Feldenkrais' background as a physicist, engineer and judo master deeply informed his research. Major influences on Feldenkrais' work include Gustav Fechner, Gerda Alexander, Elsa Gindler, Jigoro Kano, G.I. Gurdjieff, Emile Coué, Bates, Heinrich Jacoby, Mabel Todd, and F. Matthias Alexander, all of whom were concerned with awareness and education.
In Awareness Through Movement classes, people engage in precisely structured movement explorations that involve thinking, sensing, moving, and imagining. Each lesson consists of comfortable, easy movements that gradually evolve into movements of greater range and complexity. Awareness Through Movement lessons attempt to make one aware of his/her habitual neuromuscular patterns and rigidities and to expand options for choosing new ways of moving while increasing sensitivity and improving efficiency. There are hundreds of Awareness Through Movement lessons contained in the Feldenkrais Method that vary, for all levels of movement ability, from simple in structure and physical demand to more difficult lessons. Feldenkrais taught that changes in our ability to move are inseparable from changes in our conscious perception of ourselves as embodied. He said that changes in the physical experience could be described as changes in our internal self image, which can be conceived as the mapping of the motor cortex to the body. (This relates to the body image theory that was developed by Penfield in the form of cortical homunculus.) Feldenkrais felt that activity in the motor cortex played a key role in proprioception (the sense of body position). He aimed to clarify and work therapeutically with this relationship, with instructions that involved both specific movement instructions and invitations to introspection.
In a Functional Integration lesson, a trained practitioner uses his or her hands to guide the movement of a single client, who may be sitting, lying or standing (fully clothed). The practitioner uses this "hands-on" technique to help the student experience the connections among various parts of the body (with or without movement). Through precision of touch and movement, the client learns how to eliminate excess effort and thus move more freely and easily. Lessons may be specific in addressing particular issues brought by the client, or can be more global in scope. Although the technique does not specifically aim to eliminate pain or "cure" physical complaints, such issues may inform the lesson. Issues such as chronic muscle pain may resolve themselves as the client may learn a more relaxed approach to his or her physical experience—a more integrated, free, and easy way to move.

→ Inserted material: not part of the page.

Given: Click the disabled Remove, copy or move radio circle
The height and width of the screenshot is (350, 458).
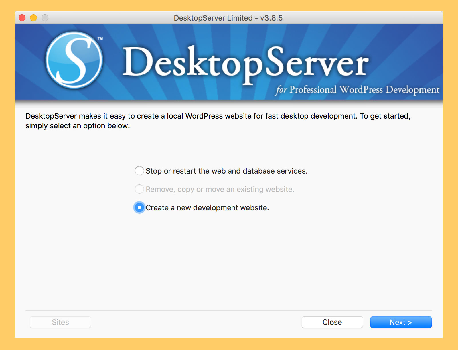Looking at the screenshot, I should (x=139, y=189).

Several scientific studies have been performed to investigate the effect of Feldenkrais treatments. In 1999, a randomized controlled trial investigated whether physiotherapy or Feldenkrais interventions would reduce the complaints from neck and shoulder pain and disability. The participants were randomly assigned to 1) physiotherapy treatment, 2) the Feldenkrais program, or 3) a control group. The physiotherapy and Feldenkrais interventions were given over 16 weeks of paid work. The Feldenkrais group showed significant decreases in complaints from neck and shoulders and in disability during leisure time. The two other groups showed no change in complaints (Physiotherapy group) or worsening of complaints (Control group).[4] In 2004, a preliminary study was undertaken to determine both the efficacy and cost effectiveness of the Feldenkrais Method for treatment of Medicaid recipients with Chronic pain. This preliminary inquiry represents an uncontrolled, unblended investigation, but the results were promising. Cost effectiveness patient costs dropped from an average of $141 per month to $82 per month, a 40% saving.[5]
According to Norman Doidge, current research on neuroplasticity, by scientists such as Doidge and Michael Merzenich, may support Feldenkrais' key theories of somatic re-education.[6]
Feldenkrais practitioners complete 740–800 hours of training over a 3 to 4 year period. Feldenkrais practitioners are licensed by a Feldenkrais guild, and each guild maintains lists of practitioners.[7]